Les fonds alloués aux pays en développement pour réduire leurs émissions de gaz à effet de serre devraient provenir du secteur privé et de l’argent du marché de carbone. C’est ce qu’a suggéré le commissaire à l’Environnement, Stavros Dimas, en présentant les propositions de l’UE pour Copenhague, mercredi 28 janvier.

«Sans argent il n’y aura pas d’accord», a déclaré Stavros Dimas, ajoutant que la Commission européenne était bien consciente que les chances de parvenir à un compromis au niveau international dépendraient largement de la responsabilité commune des Etats de lutter contre le changement climatique.

Selon l’exécutif européen, les actions menées par les pays développés de l’OCDE ne suffiront pas à elles seules, parce que les émissions des pays en développement croîssent trop rapidement.

C’est pourquoi l’Union européenne propose que les pays en développement (PED) –notamment la Chine et l’Inde mais pas les pays les moins développés d’Afrique– diminuent leurs émissions de gaz à effet de serre de 15 à 30% d’ici 2020 par rapport à leur niveau actuel.

Stavros Dimas a également suggéré que les PED adoptent des stratégies «vertes» de long terme pour diminuer leurs émissions de CO2 en utilisant leurs propres ressources et la régulation. Ceci pourrait en effet pousser le secteur privé à investir dans les technologies propres.

Les investissements qui ne pourront pas être financés  par les ressources propres des PED le seront grâce aux fonds publics de la communauté internationale, a proposé la Commission.

Vers un marché du carbone pour tous les pays de l’OCDE?

Les pays développés devront enfin poursuivre leur politique de réduction d’émissions et jouer leur rôle de leader sur la scène internationale en diminuant leurs émissions de 30% d’ici 2020, par rapport au niveau de 1990. L’UE propose enfin de mettre sur pieds un marché du carbone qui inclurait tous les pays de l’OCDE. Ce système pourrait par la suite être étendu aux PED. «Nous devons conclure un accord que les Etats-Unis aient décidé de plafonner leurs émissions où pas d’ici Copenhague», a conclu Stavros Dimas.

POSITIONS :

«Différentes versions du texte ont circulé. La première était intéressante car sur la question du financement des pays du sud, qui est quand même le trou noir de ce dossier, un chiffre était enfin proposé», explique Damien Demailly, du WWF France.

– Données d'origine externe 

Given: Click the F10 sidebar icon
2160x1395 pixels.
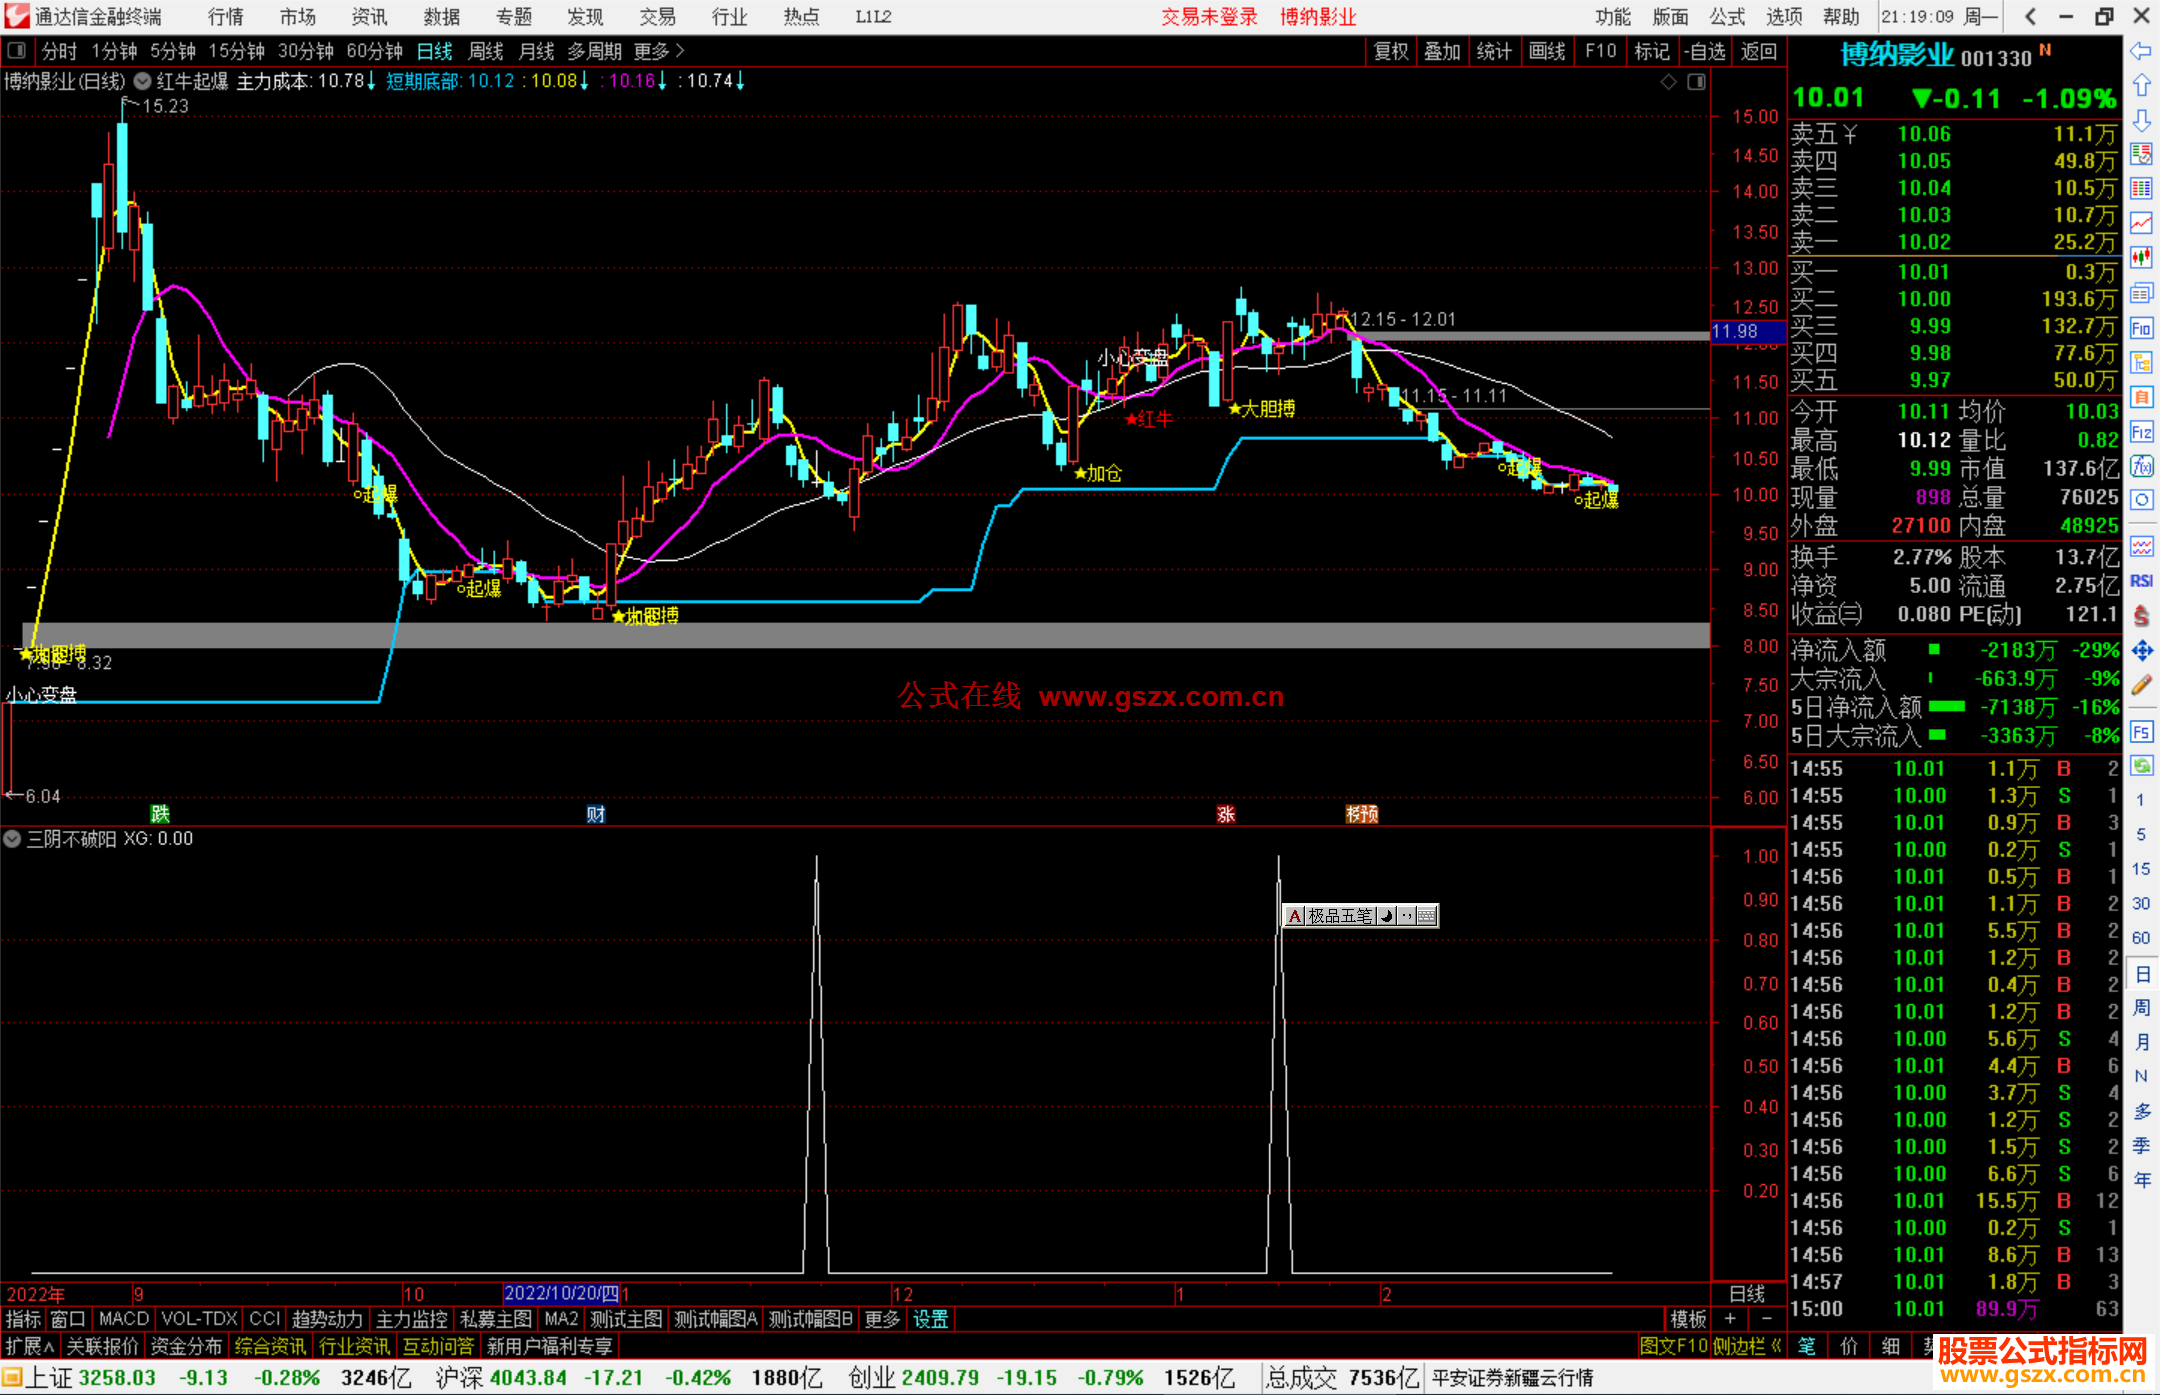Looking at the screenshot, I should coord(2141,329).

Le projet initial proposait d’allouer 28 milliards d’euros d’ici à 2020 à ces pays. Selon la première option, les pays développés auraient payé un prix fixé pour chaque tonne de CO2 émise –d’abord 1 euro par tonne, puis 3 euros par la suite. 
L’autre option, plus aléatoire car elle dépend des fluctuations du marché, prévoyait qu’un pourcentage de quotas d’émissions échangées par les Etats soit mis de côté pour alimenter le fonds. 

«Cette proposition était un peu nouvelle. Ce chiffre était trop faible étant donné les besoins des PED mais c’était un début. Or dans la version finale du texte, ce chiffre a disparu ainsi que les mécanismes proposés par l’UE pour ce financement. Une fois de plus, les négociateurs européens vont arriver aux nouvelles négociations avec nos partenaires internationaux, fin mars, avec rien de très concret à mettre sur la table», regrette Damien Demailly.

Aussi critique, la députée européenne française Anne Ferrera (PSE) se dit «déçue» par le projet. «La Commission produit beaucoup de textes, mais qui ne sont pas toujours sur la même ligne. Nous ne savons pas très bien où nous allons. Notamment sur les engagements financiers. Les 28 milliards d’euros étaient nécessaires. Or aujourd’hui, le texte est très flou», ajoute-t-elle. «L’Europe ne doit surtout pas perdre une occasion de montrer sa valeur ajoutée dans la lutte contre le changement climatique.»

Chez EDF, le son de cloche est plus positif. «Après le paquet énergie-climat, la Commission cherche à maintenir le rythme et à montrer que la question climatique n’appartient pas au passé. C’est aussi un moyen de défier les Etats-Unis». Concernant les chiffres, le constat est également plus clément. «Dans la conjoncture actuelle de mise en œuvre du plan de relance économique, il est très difficile,  d’évaluer l’impact de ce qui a été voté en décembre. Cela prendra donc du temps pour que la Commission elle-même sache exactement quelle est sa marge de manœuvre réelle sur l’application du paquet énergie-climat», estime-t-on dans le groupe.